As would I — oh, here’s a great opportunity for a pop quiz. Why SHOULDN’T I use my SF-loving boyfriend as a first reader?
If your first impulse was to cry out, “He’s double-disqualified! He’s more or less kith and kin, AND he doesn’t read either adult fiction or memoirs on a regular basis! What’s that he’s reading on the couch right now, yet another SHARPE novel?” you get an A.
More on the care and feeding of first readers follows in the days to come, of course. In the meantime, keep up the good work!
17 Replies to “A few words on feedback, part II: just when you thought that ex might come in handy”
Happy holidays, Anne, and thanks for another great post on this subject. I certainly agree with you that this is the logic that applies to almost every situation. However, most people tend to believe that there are exceptions to every rule, and of course they tend to believe that they fall into that minority that is the exception. Especially when it comes to issues like this.
Interestingly, I’ve read several published authors who noted that their spouses were their first reader/editor. Stephen King, Orson Scott Card, and Bill Watterson (who wrote/drew the comic strip Calvin and Hobbes, and thus wasn’t truly in this industry) all come to mind. I’m sure your readers could come up with many other examples.
There are two points that I’d like to make on this score. First, readers would do well to remember that what a person says when publicly thanking his/her beloved is not necessarily the full truth. Secondly, most of these writers noted looking for general reaction from their spouse, usually on a chapter-by-chapter or realism basis, rather than on a line-by-line basis. But I’m sure that varies. At any rate, aspiring writers would do well to not just blandly take such comments of published writers at face value.
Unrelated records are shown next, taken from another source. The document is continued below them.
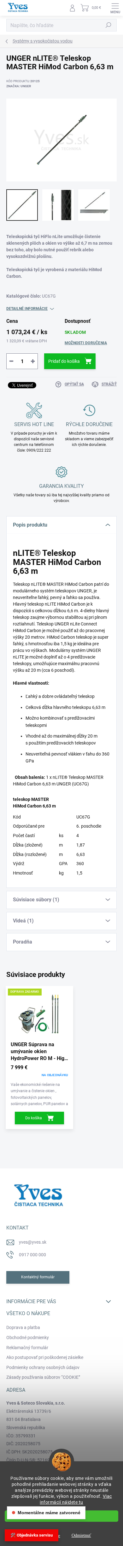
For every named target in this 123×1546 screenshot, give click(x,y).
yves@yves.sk (32, 1242)
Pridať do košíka (64, 361)
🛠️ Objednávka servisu (31, 1535)
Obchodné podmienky (27, 1337)
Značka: (18, 86)
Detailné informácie (27, 308)
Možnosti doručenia (86, 343)
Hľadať (108, 25)
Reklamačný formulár (27, 1347)
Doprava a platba (23, 1327)
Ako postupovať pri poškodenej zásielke (44, 1357)
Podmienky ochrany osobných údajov (42, 1367)
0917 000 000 (32, 1254)
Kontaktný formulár (38, 1277)
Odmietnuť (81, 1535)
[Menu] (115, 8)
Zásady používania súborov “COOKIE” (43, 1377)
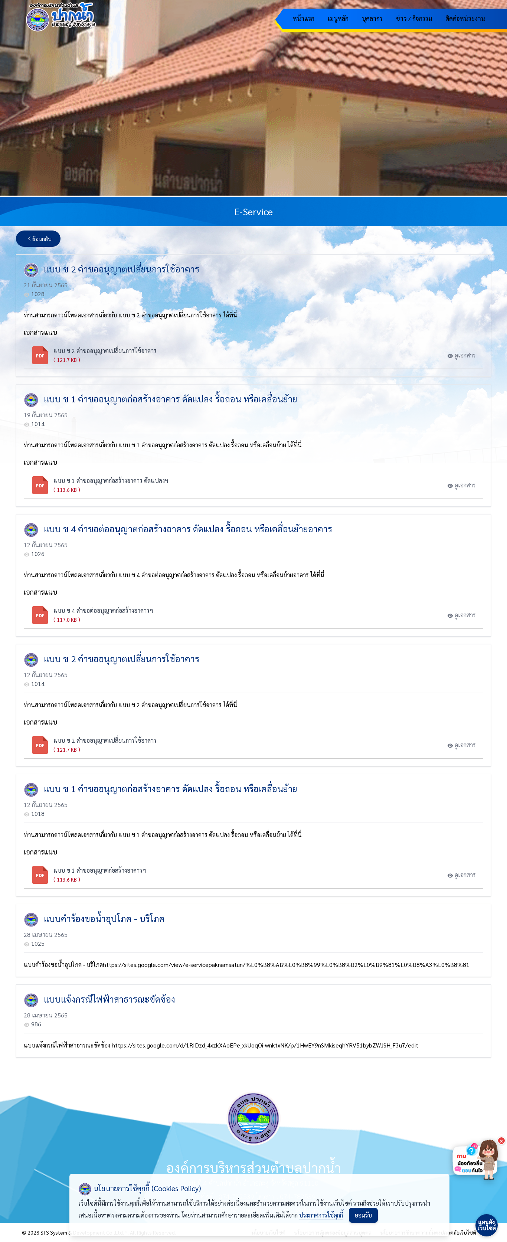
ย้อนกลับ (42, 238)
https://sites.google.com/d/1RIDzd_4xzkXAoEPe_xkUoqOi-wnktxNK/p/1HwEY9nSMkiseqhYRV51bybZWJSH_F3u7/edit (265, 1045)
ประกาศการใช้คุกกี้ (321, 1215)
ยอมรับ (363, 1215)
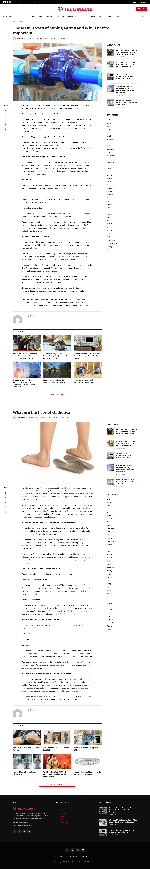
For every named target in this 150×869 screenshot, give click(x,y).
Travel (118, 16)
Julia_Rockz (22, 38)
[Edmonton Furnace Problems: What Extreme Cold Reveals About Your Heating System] (27, 343)
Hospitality (110, 188)
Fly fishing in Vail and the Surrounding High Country (54, 381)
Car (108, 142)
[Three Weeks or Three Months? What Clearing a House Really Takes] (88, 343)
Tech (108, 237)
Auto (108, 126)
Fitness (92, 16)
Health (100, 16)
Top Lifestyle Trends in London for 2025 (56, 749)
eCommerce (111, 155)
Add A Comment (57, 395)
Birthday (109, 136)
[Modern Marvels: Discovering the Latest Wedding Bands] (88, 761)
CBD (108, 146)
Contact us (142, 2)
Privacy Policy (72, 857)
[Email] (5, 129)
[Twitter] (5, 115)
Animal (109, 123)
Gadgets (109, 175)
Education (110, 159)
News (41, 38)
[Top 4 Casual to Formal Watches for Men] (27, 737)
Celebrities (60, 16)
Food (108, 172)
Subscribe (141, 9)
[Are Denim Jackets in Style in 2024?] (88, 737)
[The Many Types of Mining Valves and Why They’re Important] (57, 72)
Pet (108, 220)
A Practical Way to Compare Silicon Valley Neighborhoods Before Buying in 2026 (39, 2)
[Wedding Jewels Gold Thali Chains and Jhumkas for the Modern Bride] (57, 761)
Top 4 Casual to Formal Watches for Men (26, 749)
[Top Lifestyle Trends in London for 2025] (57, 737)
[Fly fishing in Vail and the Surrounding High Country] (57, 370)
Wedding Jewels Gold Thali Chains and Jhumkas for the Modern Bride (54, 774)
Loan (108, 207)
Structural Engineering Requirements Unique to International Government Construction (24, 383)
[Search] (143, 16)
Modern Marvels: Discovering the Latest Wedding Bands (87, 773)
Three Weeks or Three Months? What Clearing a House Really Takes (87, 356)
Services (110, 230)
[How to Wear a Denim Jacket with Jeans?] (27, 761)
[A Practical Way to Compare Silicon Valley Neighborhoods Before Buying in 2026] (57, 343)
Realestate (110, 224)
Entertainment (72, 16)
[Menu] (146, 16)
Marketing (110, 214)
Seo (108, 227)
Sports (109, 234)
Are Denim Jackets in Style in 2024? (86, 749)
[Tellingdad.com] (75, 9)
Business (49, 16)
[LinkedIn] (5, 120)
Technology (111, 240)
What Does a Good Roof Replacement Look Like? (84, 381)
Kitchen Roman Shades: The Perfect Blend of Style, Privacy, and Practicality (126, 103)
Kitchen (109, 198)
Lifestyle (109, 16)
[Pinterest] (5, 124)
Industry (109, 191)
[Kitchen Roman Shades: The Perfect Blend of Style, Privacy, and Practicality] (110, 102)
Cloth (108, 152)
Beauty (40, 16)
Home (134, 2)
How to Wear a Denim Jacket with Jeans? (25, 773)
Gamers (109, 178)
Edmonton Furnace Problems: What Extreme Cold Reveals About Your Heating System (25, 356)
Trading (109, 247)
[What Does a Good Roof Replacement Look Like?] (88, 370)
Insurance (110, 194)
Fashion (83, 16)
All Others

That said, I do believe that my wife is an incredibly valuable first reader/editor to me, even on a line-by-line basis (and I believe I have a good litmus test for objectively determining that she is — more on that below). First of all, she has a degree in comparative literature, and is a voracious reader of the same genres I write in — she’s much wider read than me in general, actually. Secondly, she’s done enough writing to know what she’s doing. She hasn’t written as much fiction as I have, but it’s not a race.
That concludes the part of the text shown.